-- Excerto do texto --
+--

Os fogos de artifício estouraram,
no momento em que, depois de 580 dias, o ex-Presidente brasileiro Lula da Silva
entrou no Sindicato dos Trabalhadores, em São Bernardo do Campo, o berço
político do metalúrgico que promete fazer renascer a oposição num país com
acentuadas divisões internas. A prisão acabou mas a tensão está longe do fim.
Para já, todas as atenções estão focadas no primeiro grande discurso de Lula,
previsto para o fim da tarde deste sábado
Agora que chegaram ao fim os 580
dias de Luís Inácio Lula da Silva nas instalações da Polícia Federal, em
Curitiba, o Brasil pergunta-se o que vai acontecer. De regresso ao local de
onde saiu para a prisão, o ex-Presidente brasileiro regressa para relançar
a oposição ao governo de Jair Bolsonaro. Mas este objetivo não será fácil de
conquistar num país que acordou tão dividido como estava no momento em que Lula
desapareceu dos palanques.
Para já, Lula da Silva não
se pode candidatar a nenhum cargo político por estar enquadrado no que os
brasileiros chamam de Lei da Ficha Limpa, que impede a candidatura de
condenados em segunda instância. Mas o ex-Presidente não deverá voltar a poder
ser preso pelos outros processos que ainda decorrem, nomeadamente o que o liga
à compra de um sítio no interior de São Paulo, com julgamento marcado para dia
27. A estratégia de defesa de Lula, para libertá-lo da proibição de concorrer a
eleições, é pedir a anulação do julgamento que o manteve detido até
sexta-feira, invocando a parcialidade do juiz Sérgio Moro, após a revelação das
escutas pelo jornal digital "Intercept Brasil", conhecidas
como Vaza Jato.
Caso se mantenha o impedimento de
se apresentar a eleições, um dos cenários sobre a mesa é o regresso de Fernando
Hadadd: o ex-ministro da Educação de Lula foi mesmo uma das figuras mais em
evidência no pós-libertação, tendo sido várias evezes elogiado pelo
ex-Presidente no seu primeiro discurso após sair da Polícia Federal.
Uma das primeiras medidas
anunciadas por Luís inácio Lula da Silva foi a intenção de percorrer o
Brasil numa caravana política, fazendo aquilo que o notabilizou: ir de encontro
à população mais desfavorecida, devolvendo o Partido dos Trabalhadores (PT) às
ruas de que se afastara. a ideia é colá-lo à figura de Nélson Mandela, como
líder que foi preso político.
Com o regresso do líder, o PT
deixa de assumir uma narrativa defensiva e pode voltar a liderar uma oposição
muito fragmentada, posicionando-se como uma alternativa. Mas cientistas
políticos como Marcos Nobre, da Universidade de São Paulo, entrevistado pelo
site UOL, alertam que o partido terá de elaborar um programa político voltado
para o futuro, abandonando o saudosismo dos tempos do lulismo, caso contrário,
não terá sucesso.

+--

-- Dados fornecidos --
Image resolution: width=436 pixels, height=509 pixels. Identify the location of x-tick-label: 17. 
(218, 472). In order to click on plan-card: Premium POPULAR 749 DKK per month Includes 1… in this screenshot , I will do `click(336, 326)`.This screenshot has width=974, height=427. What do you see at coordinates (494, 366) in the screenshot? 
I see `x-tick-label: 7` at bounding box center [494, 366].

+--

-- Tarefas a realizar --
a) Explique, em uma a três frases, por que motivo Lula da Silva não se pode candidatar, para já, a nenhum cargo político, segundo o texto sobre a libertação de Lula.
b) Escreva, por favor, a continuação do texto sobre a libertação de Lula a partir da última frase apresentada.

-- Respostas às tarefas --
a) Lula da Silva está enquadrado na chamada Lei da Ficha Limpa. Essa lei impede a candidatura de pessoas condenadas em segunda instância.

b)
A incógnita é saber se Lula sai
da prisão ressentido e focado apenas em atacar Bolsonaro e Sérgio
Moro, ou se retomará o perfil conciliatório que já o caracterizou no
passado. A "Veja" anunciou, por exemplo, que Lula chegou a São Paulo
transportado num avião do apresentador televisivo e pré-candidato à
Presidência, Luciano Huck. Jornais brasileiros avançam também que uma das suas
primeiras atitudes seria efeutar a aproximação ao ex-candidato Presidencial
Ciro Gomes, magoado por não ter contado com o apoio do PT em 2018. À espera de
Lula este sábado em São Bernardo estavam ainda Marcelo Freixo, do PSOL, e
Guilherme Boulos, do Movimento dos Trabalhadores Sem Teto.
MAIS DIVISÃO?
Os órgãos de comunicação social
brasileiros, contudo, alertam que a saída de Lula da prisão só fará
aumentar a polarização política do país. O "Correio Braziliense" fala
de uma radicalização do confronto, apontando mesmo um regresso às divisões
sentidas durante o período de campanha eleitoral de 2018. Já se questiona
também se a libertação de Lula não tornará ainda mais agressivo o sentimento
anti-petista de muitos brasileiros, reforçando o apoio da base de
Bolsonaro, mesmo de uma franja descontente com a atuação do atual Presidente.
Num primeiro momento, Bolsonaro
optou por manter o silêncio, tendo dado orientações à sua equipa para que não
alimente a discussão. "Não dê munição ao canalha que está momentaneamente
livre", escreveu
logo pela manhã deste sábado na rede Twitter. Quem não tardou em
desobedecer foram os filhos Carlos e Eduardo, indignados com a libertação de
Lula.
As redes sociais também não
demoraram em evidenciar as divisões profundas que separam os brasileiros,
sinalizando que os próximos meses tenderão a não ser fáceis nem mesmo para as
famílias, que romperam devido a divergências políticas. A
decisão do Supremo Tribunal Federal "colocou gasolina" neste
cenário ainda por cicatrizar, como explicaram vários comentadores.
O cenário político já se
encontrava altamente dividido, mesmo antes da libertação de Lula da Silva,
com o surgimento de vários pré-candidatos de uma eleição que só está marcada
para 2022. Para além do próprio Jair Bolsonaro e do ministro da Justiça Sérgio
Moro, posicionam-se o governador de São Paulo, João Dória, e do Rio de Janeiro,
Wilson Witzel e o ex-governador do Ceará, Ciro Gomes, entre outros, como o já
citado Luciano Huck.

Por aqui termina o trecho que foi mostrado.